Van Dyke contends the privatization of mental health care has saved the state millions of dollars annually. His agency routinely keeps those with mental illness out of state facilities by purchasing beds in private hospitals with state funds.

He described a recent case where a local woman was charged with disorderly conduct and taken to the county jail.

"She told them she was hearing voices," he said. "We were able to get her out of jail and the psychiatric care she needed eventhough she was uninsured. If the cuts go through, people in situations like that are going to be affected first. She would still be sitting in jail, waiting to go to Bryce."

Leaving the mentally ill in jail presents additional costs and burdens to the county, he said. Not funding mental health could likely see the return of federal oversight.

"There's going to be lawsuits," he said. "The Wyatt case went back to the 1970s and didn't get settled until 2002. We could be going right back there."

The federal court case involved patient Ricky Wyatt whose attorneys argued his treatment at Bryce suffered due to layoffs at the hospital. At that time, state mental hospitals were often under-staffed and left in deplorable conditions.

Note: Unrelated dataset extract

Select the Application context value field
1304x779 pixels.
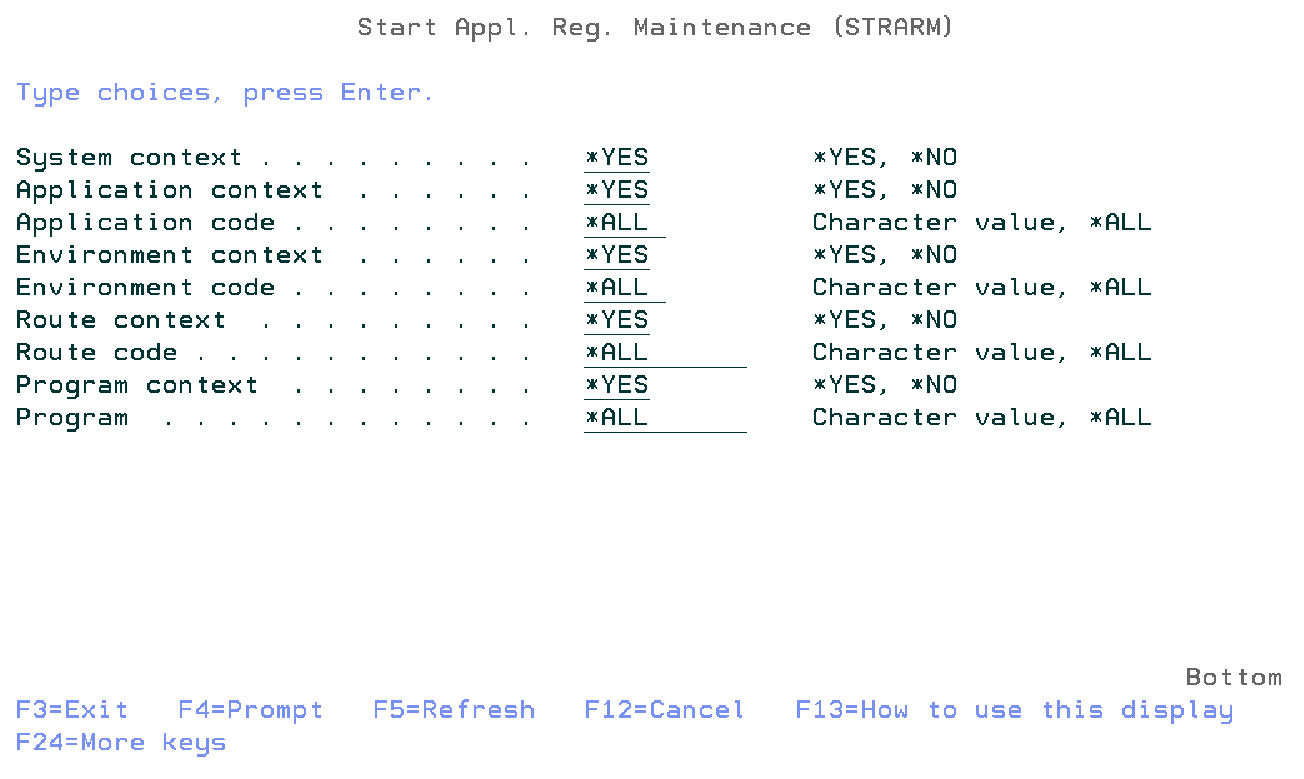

The outcome of Wyatt v. Stickney caused a drastic deinstitutionalization of committed patients, with the population of Alabama's hospitals dropping by nearly two-thirds between 1970 and 1975. However, as Alabama spent millions to upgrade its obsolete facilities to comply with the federal court's ruling, the hospitals were releasing patients en masse.

Van Dyke attended Gov. Robert Bentley's visit to Cullman Monday and said he liked the tax plan he pitched.

"It is time to fix it. I think the only way you're going to fix the general fund is by putting some of the growth taxes toward it so both the education budget and the general fund get those funds," he said. "If we don't change anything, we're going to be in the same place next year. The consequences of these proposed cuts are going to wind up being more costly in the end."